Exercise
In the stretch of rows from the line containing "Where should I" through the line containing "pyautogui.click(x=303, y=215)", substitute "sidebar" for "side panel" and leave everything else as it stands. Give only those lines back, without the pictures.

** BEGIN Data listing **

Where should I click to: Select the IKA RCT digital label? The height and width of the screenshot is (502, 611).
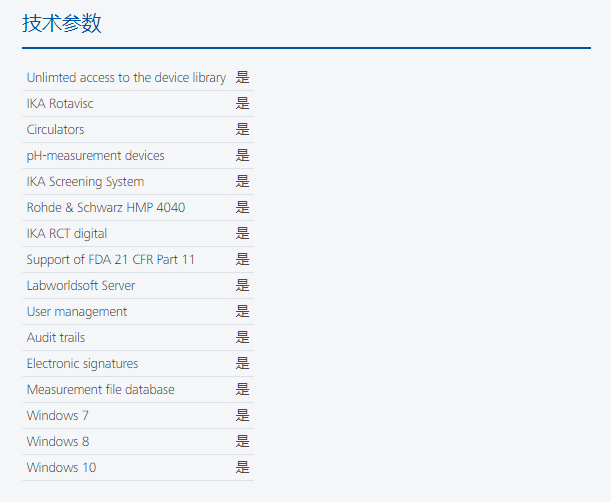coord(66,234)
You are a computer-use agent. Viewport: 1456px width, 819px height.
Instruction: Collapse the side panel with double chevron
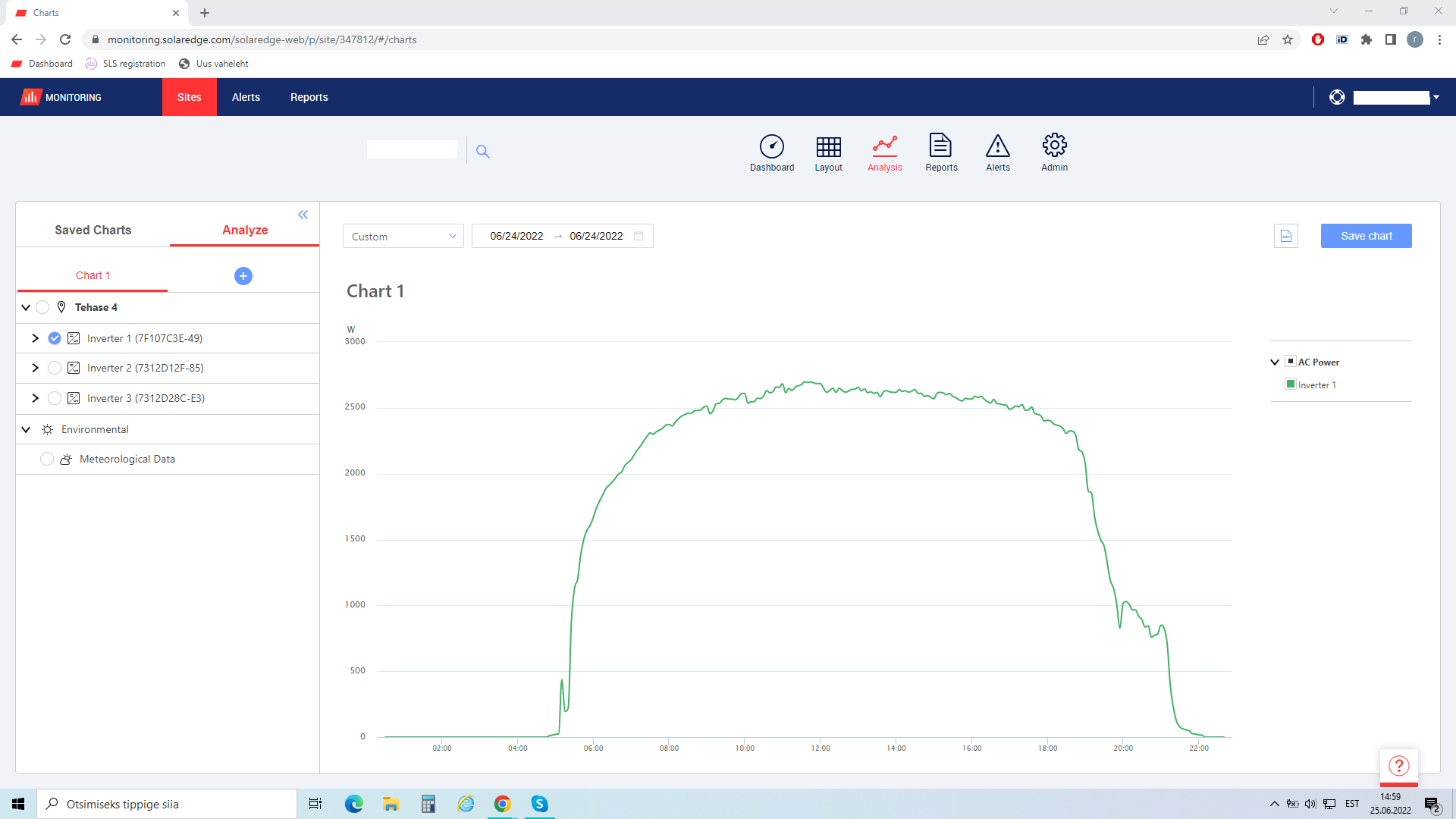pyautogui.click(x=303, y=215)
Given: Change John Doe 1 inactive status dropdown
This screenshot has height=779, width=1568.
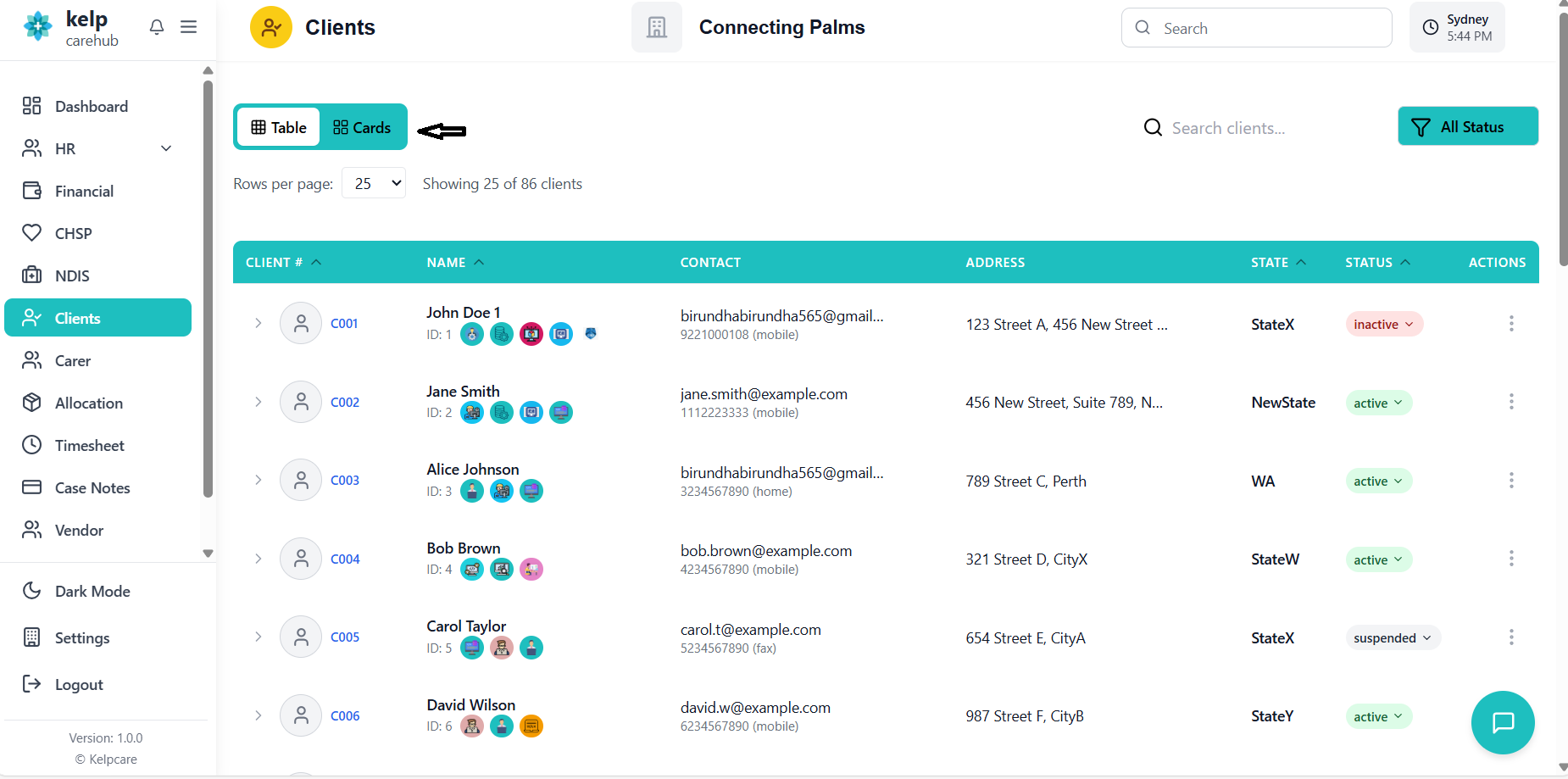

** END Data listing **
** BEGIN Data listing **

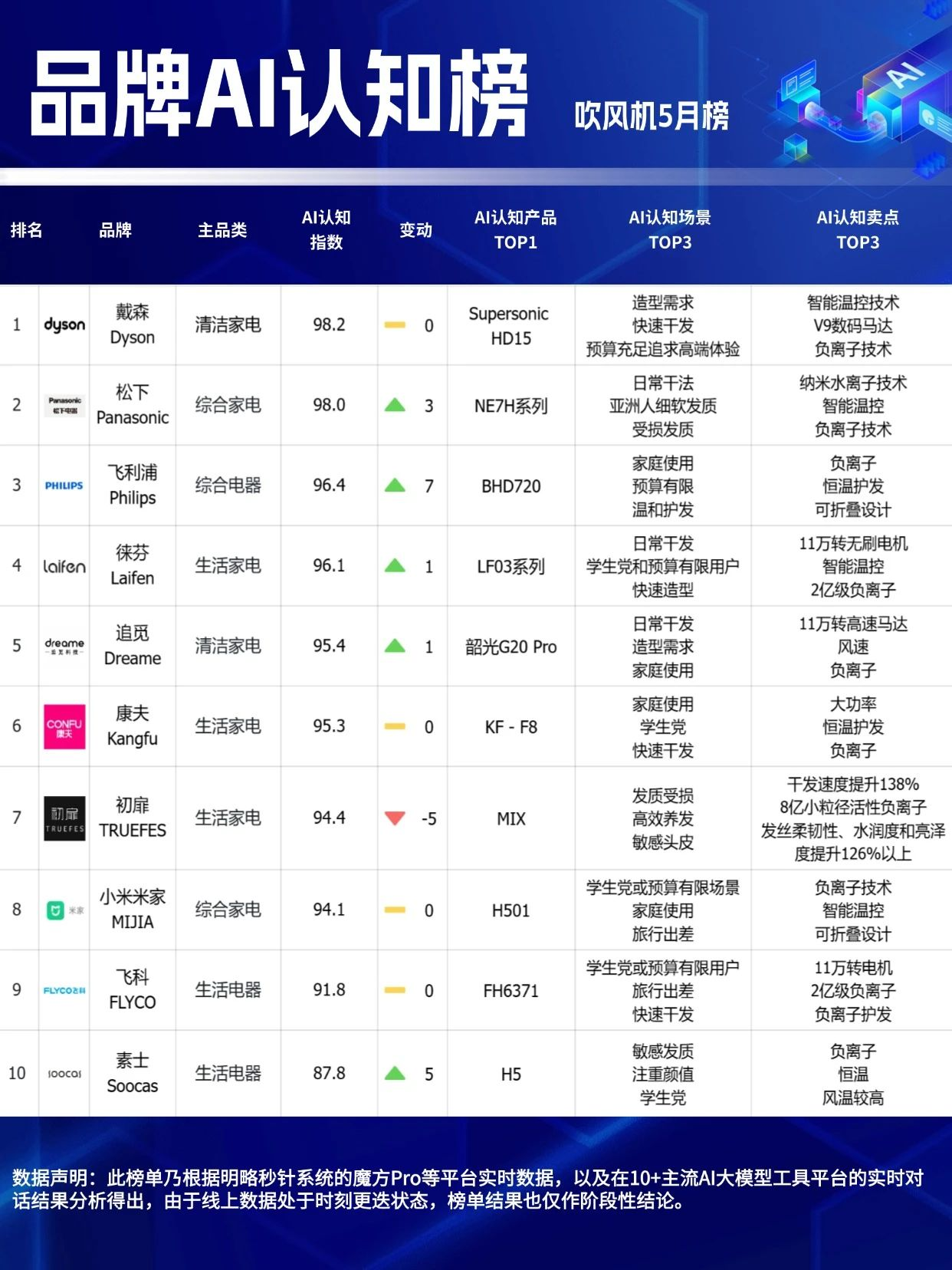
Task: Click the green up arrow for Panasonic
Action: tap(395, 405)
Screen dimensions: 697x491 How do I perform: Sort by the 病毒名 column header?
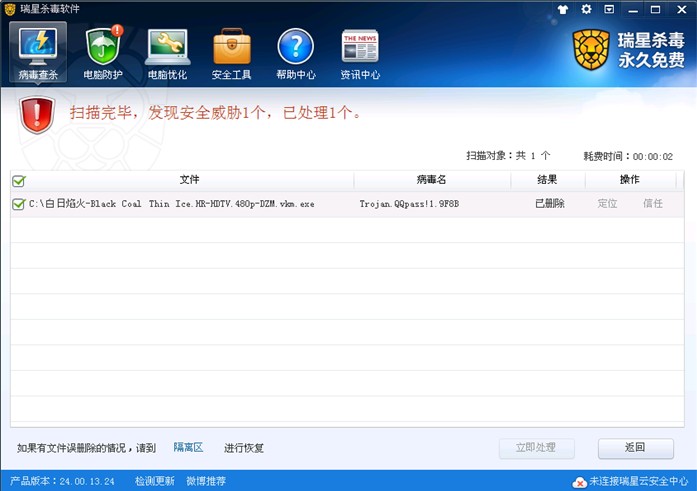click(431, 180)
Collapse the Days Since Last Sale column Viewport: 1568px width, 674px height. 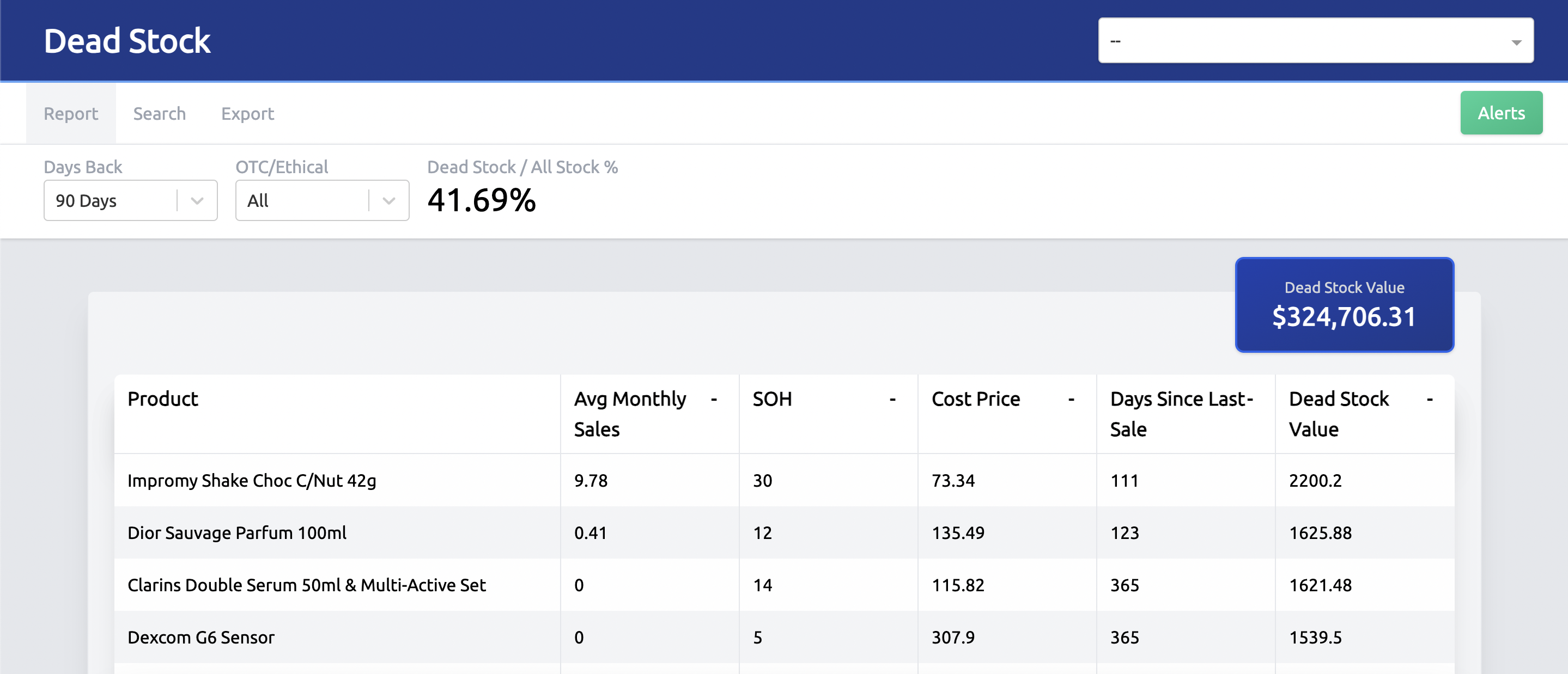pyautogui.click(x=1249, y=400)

** END Data listing **

Solved exercise
Where should I click to: Select the IKA RCT digital label? The height and width of the screenshot is (502, 611).
coord(66,234)
You are a computer-use agent. Viewport: 1456px width, 819px height.
Instruction: Collapse the sidebar with double chevron
pyautogui.click(x=303, y=215)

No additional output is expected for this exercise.